Aus: Ideen über das politische Gleichgewicht von Europa mit besonderer Rücksicht auf die jetzigen Zeitverhältnisse.
Autor: Butte, Wilhelm (1772-1833) Lehrer, Prinzenerzieher, Pfarrer und Professor für Statistik und Staatswissenschaften, königlich preußischer Regierungsrat, Erscheinungsjahr: 1814
Themenbereiche
Enthaltene Themen: Europa, Politik, politisches Gleichgewicht der Kräfte, 1814, Befreiungskriege, Grenzen Europas, Deutschland, Frankreich, Spanien, Portugal, Sizilien, Holland, Dänemark, Schweden, Skandinavien, Österreich, Italien, Schweiz, Preußen, Russland, Polen, Geographische Genzen, Völker, Charakter, Kultur, Sitten und Gebräuche
Auf rein geographischem Standpunkte kann die Länderstrecke, die wir Europa nennen, nicht füglich für einen eigenen, sondern nur für einen Teil des vorzugsweise großen Weltteils gehalten werden, den es mit Asien verbunden gedacht ausmacht, und an welchem es als westliche Halbinsel, in der Ausdehnung von etwa 160—170tausend Quadratmeilen, hervortritt, während Asien allein deren 600 — 700tausend haben mag.

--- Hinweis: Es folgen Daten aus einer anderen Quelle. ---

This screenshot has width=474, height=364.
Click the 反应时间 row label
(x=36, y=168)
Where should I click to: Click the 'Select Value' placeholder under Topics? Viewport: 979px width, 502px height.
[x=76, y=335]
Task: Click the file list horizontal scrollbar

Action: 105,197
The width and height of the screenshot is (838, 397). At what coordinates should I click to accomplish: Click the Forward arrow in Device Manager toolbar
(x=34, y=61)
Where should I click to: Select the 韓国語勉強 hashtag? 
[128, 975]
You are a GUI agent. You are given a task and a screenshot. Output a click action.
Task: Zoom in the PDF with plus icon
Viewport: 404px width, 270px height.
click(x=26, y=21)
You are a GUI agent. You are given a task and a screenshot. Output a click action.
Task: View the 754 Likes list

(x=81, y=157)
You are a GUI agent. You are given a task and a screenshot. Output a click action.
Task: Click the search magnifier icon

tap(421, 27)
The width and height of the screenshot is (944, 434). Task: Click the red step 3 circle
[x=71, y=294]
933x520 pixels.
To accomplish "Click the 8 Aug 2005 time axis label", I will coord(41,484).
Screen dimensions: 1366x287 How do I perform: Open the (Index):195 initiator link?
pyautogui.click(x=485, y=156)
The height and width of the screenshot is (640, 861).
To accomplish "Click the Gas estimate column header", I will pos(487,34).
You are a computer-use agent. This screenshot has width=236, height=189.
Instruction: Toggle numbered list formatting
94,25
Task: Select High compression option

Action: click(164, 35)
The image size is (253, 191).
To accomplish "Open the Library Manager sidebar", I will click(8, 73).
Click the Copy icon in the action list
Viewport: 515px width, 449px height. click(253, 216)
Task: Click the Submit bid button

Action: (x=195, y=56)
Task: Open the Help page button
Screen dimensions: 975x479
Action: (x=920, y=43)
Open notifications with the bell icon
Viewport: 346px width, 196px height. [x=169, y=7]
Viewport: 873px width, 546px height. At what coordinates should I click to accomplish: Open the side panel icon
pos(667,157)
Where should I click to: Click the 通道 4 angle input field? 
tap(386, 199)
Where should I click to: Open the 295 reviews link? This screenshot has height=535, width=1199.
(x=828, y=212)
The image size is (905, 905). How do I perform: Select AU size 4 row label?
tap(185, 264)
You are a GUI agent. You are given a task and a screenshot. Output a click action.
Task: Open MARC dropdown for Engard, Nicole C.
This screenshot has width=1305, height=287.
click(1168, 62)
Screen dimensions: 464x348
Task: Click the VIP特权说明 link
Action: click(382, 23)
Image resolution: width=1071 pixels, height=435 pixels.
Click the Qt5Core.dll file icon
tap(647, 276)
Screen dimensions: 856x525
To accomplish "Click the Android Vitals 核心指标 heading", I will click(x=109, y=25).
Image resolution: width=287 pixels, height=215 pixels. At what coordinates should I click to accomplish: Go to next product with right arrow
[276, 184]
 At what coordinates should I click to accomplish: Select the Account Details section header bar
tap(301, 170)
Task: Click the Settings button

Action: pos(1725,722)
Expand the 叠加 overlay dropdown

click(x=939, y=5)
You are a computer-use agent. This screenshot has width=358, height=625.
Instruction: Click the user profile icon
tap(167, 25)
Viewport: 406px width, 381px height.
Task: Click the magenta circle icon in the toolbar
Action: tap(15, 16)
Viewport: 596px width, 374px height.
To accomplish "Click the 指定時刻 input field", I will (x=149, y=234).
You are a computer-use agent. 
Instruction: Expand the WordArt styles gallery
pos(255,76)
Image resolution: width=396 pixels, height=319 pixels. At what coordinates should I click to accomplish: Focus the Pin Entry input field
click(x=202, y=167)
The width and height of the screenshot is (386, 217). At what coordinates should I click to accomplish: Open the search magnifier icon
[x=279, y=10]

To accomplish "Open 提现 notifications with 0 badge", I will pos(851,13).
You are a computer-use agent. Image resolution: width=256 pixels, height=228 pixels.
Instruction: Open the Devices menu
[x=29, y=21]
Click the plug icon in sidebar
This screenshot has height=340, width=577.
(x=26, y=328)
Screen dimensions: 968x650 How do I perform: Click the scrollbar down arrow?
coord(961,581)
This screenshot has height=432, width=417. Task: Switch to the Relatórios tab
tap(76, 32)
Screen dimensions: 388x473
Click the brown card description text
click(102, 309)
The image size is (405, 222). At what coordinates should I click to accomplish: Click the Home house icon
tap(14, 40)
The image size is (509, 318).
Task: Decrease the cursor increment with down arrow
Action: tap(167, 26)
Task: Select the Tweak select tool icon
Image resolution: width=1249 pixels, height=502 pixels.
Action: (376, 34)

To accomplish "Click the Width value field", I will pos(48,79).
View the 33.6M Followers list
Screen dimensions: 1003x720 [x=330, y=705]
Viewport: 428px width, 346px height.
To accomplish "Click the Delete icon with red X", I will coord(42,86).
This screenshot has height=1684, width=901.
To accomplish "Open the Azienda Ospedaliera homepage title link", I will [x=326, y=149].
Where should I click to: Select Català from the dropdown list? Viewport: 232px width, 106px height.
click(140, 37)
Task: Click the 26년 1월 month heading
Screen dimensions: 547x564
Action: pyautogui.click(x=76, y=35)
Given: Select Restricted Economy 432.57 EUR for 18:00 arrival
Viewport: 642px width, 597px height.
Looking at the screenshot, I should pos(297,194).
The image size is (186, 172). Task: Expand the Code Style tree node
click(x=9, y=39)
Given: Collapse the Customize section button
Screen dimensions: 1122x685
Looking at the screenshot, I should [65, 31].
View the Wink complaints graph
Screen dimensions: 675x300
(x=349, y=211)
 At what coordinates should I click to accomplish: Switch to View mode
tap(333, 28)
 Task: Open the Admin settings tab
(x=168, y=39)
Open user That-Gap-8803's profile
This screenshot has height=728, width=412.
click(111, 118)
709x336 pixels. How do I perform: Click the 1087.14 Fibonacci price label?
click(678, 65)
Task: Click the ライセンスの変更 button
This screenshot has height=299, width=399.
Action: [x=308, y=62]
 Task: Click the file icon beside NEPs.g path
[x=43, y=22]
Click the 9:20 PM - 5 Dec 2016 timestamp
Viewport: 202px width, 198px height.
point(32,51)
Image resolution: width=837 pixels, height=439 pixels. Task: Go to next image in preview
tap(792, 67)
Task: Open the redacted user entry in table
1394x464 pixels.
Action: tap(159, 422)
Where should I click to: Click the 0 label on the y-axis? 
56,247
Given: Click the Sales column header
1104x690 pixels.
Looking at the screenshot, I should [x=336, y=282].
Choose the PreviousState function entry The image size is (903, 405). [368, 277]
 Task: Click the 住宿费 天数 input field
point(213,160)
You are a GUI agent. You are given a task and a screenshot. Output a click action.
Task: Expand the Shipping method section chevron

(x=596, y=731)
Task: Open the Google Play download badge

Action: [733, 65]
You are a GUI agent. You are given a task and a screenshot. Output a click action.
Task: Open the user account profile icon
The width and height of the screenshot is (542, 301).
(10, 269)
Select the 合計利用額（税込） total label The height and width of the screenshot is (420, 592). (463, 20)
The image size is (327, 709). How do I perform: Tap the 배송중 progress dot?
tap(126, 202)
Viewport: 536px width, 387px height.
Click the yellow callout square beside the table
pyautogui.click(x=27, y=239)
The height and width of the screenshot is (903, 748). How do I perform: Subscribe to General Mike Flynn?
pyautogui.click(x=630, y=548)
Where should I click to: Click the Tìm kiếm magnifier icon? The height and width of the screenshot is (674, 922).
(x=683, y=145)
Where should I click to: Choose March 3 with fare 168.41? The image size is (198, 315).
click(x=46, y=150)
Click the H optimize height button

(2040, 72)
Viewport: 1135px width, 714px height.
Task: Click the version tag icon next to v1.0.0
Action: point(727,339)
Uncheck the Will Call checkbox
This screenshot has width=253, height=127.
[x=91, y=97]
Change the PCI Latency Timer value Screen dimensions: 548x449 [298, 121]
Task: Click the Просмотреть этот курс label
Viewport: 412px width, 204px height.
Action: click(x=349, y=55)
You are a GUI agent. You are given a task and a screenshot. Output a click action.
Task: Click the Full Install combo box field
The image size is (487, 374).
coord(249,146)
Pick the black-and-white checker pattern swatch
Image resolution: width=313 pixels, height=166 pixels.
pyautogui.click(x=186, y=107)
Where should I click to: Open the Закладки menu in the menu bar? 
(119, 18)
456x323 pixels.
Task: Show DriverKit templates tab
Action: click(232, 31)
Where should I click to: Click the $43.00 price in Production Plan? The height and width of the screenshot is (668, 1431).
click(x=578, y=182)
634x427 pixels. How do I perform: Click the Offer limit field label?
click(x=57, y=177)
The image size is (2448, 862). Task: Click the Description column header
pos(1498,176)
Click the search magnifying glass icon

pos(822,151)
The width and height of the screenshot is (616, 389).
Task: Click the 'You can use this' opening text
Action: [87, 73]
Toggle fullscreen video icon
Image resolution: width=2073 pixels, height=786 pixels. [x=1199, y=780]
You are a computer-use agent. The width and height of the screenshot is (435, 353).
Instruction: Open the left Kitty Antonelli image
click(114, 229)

Eine so ziemlich gerade laufende Linie, gezogen von den Mündungen des Don am Asowischen Meere, bis zum Eingang in das weiße Meer, scheint mir die beste Grenze zu sein für die immer etwas schwankende Scheidung Europas und Asiens. Donische und Kasanische Kosaken sind die vorzüglichsten Völkerstämme für den Übergang des asiatischen Charakters in den europäischen. Die Stadt Moskwa, die bald wieder herrlicher blühen wird, als je zuvor, ist der Ort, wo sich europäische und asiatische Lebensweise, Industrie und Luxus am leichtesten und innigsten einigen. Würde dieser Ort in seinen Ruinen liegen geblieben sein, so wäre damit eine der vorzüglichsten Originalpartien im Gemälde von Europa untergegangen. Die Ahnung, dass die französische Revolution Europa durchrasen würde, ging nur zu sehr in Erfüllung, seitdem sich die Lava ihres Feuerstroms auf einer Seite bis Lissabon, auf der andern bis Moskau ergoss.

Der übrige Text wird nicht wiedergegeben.